--- SOURCE DATA Enclosed Below ---

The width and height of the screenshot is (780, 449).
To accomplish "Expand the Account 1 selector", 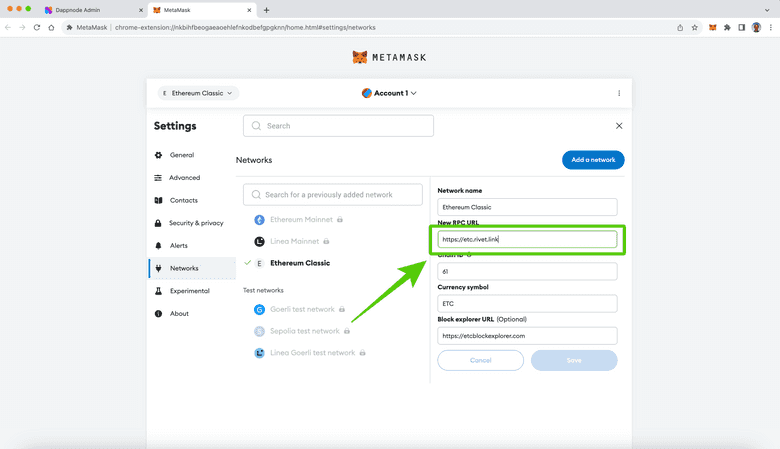I will [x=389, y=93].
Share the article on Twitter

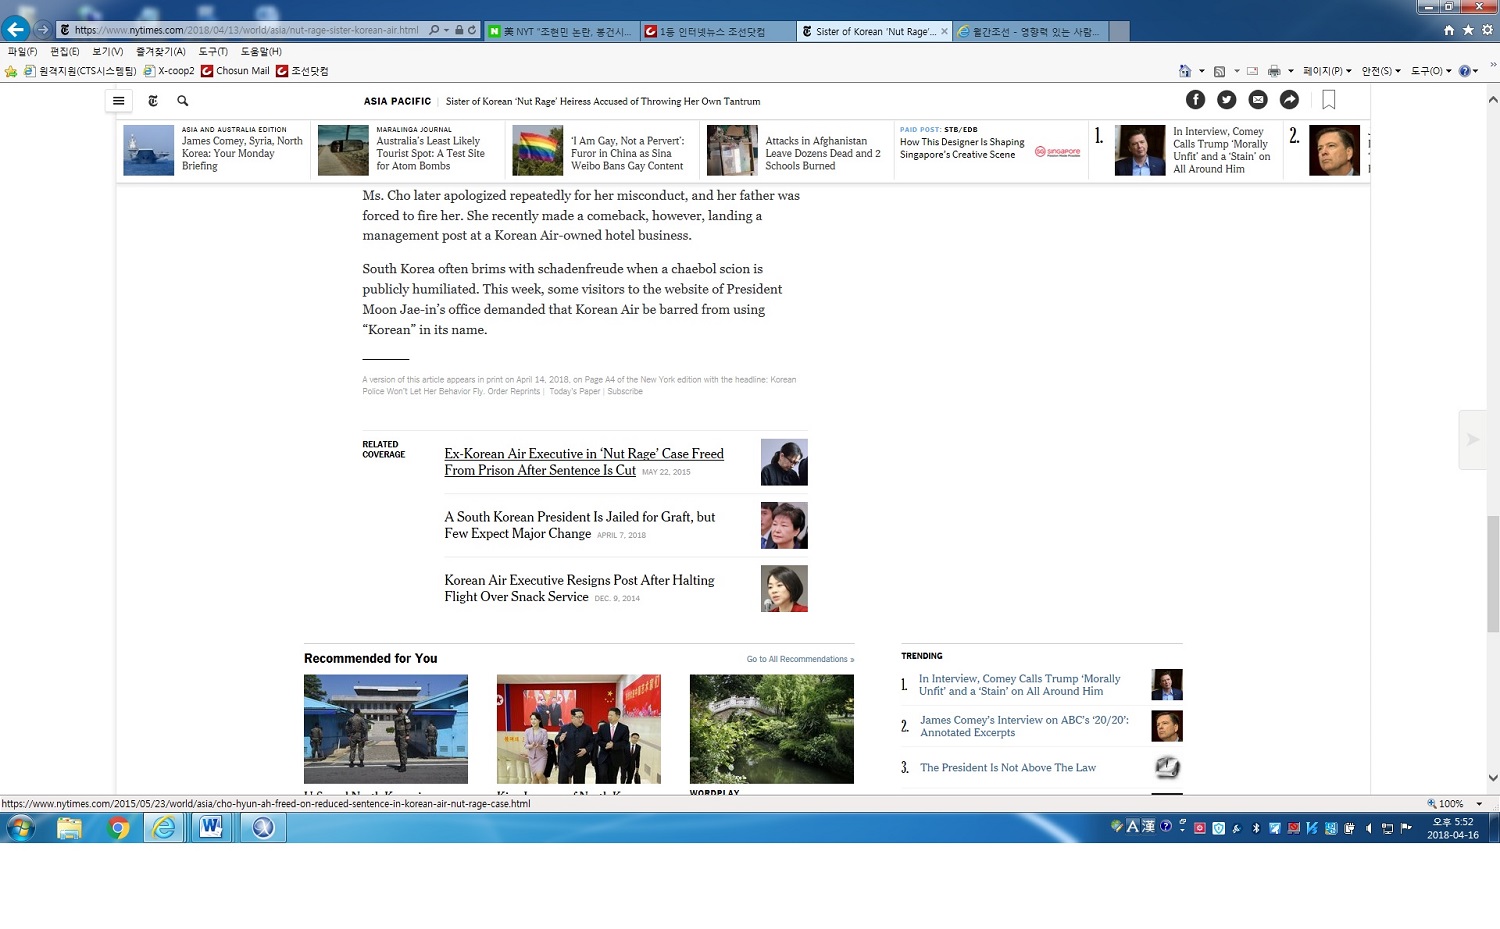pos(1226,100)
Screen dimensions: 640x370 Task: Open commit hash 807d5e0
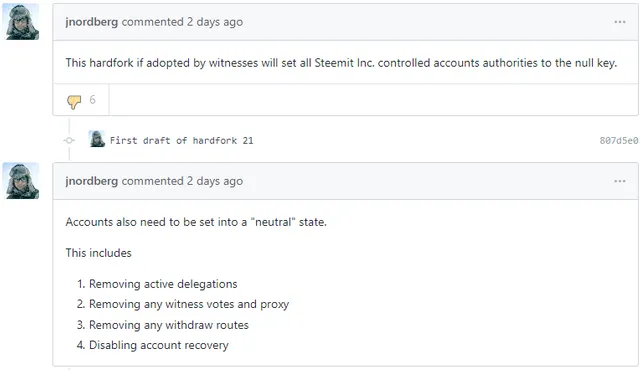[618, 141]
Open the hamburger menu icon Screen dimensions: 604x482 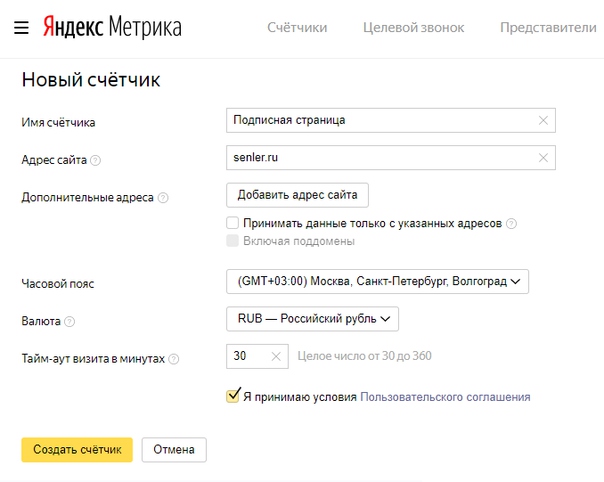[x=21, y=27]
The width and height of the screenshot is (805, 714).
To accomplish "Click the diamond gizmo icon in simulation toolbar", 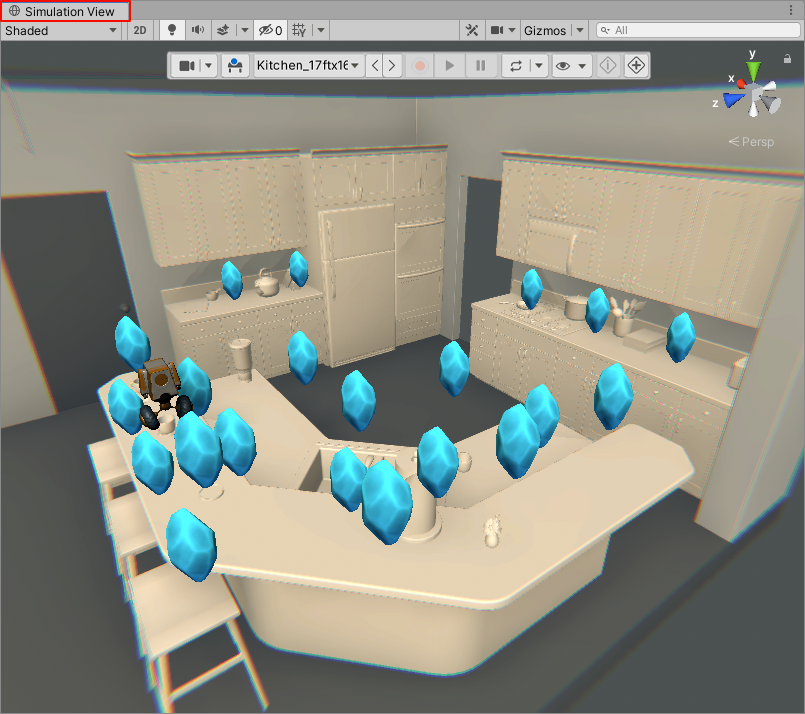I will [607, 65].
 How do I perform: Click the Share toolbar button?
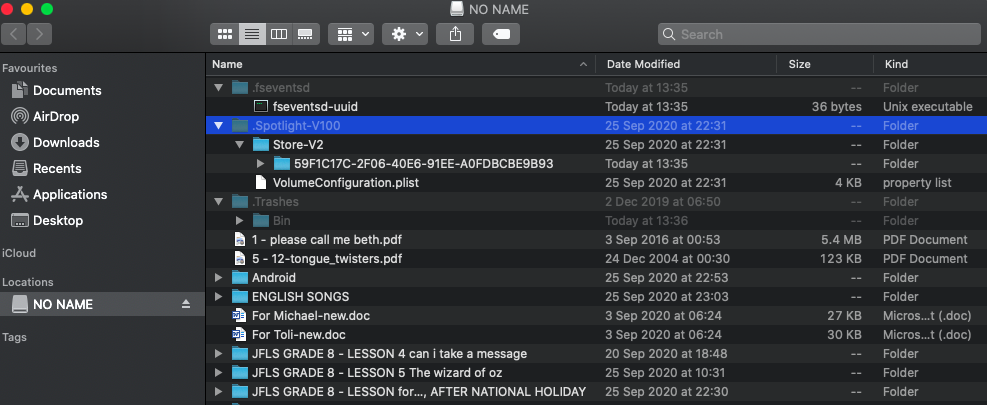pos(456,34)
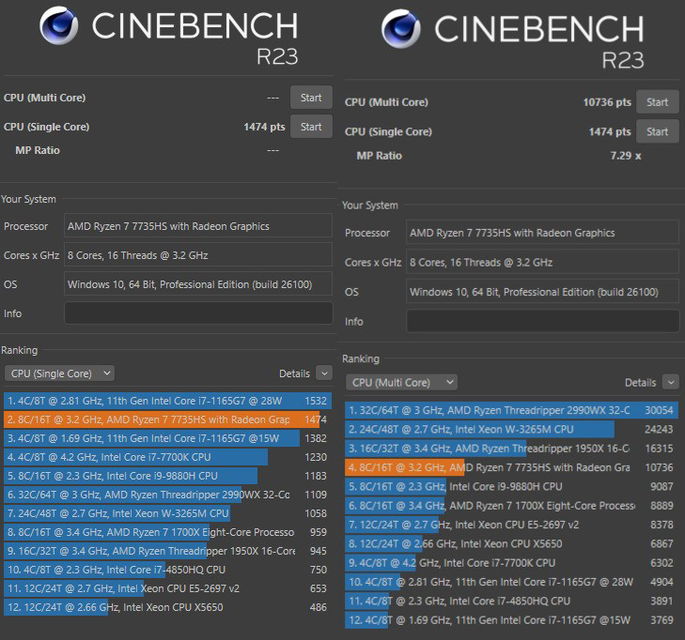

--- End of Enclosed SOURCE DATA ---

**TASK DESCRIPTION:**
In the listing, return each line containing the string "screenshot".

**EXERCISE ANSWER:**
The width and height of the screenshot is (780, 449).
The width and height of the screenshot is (805, 714).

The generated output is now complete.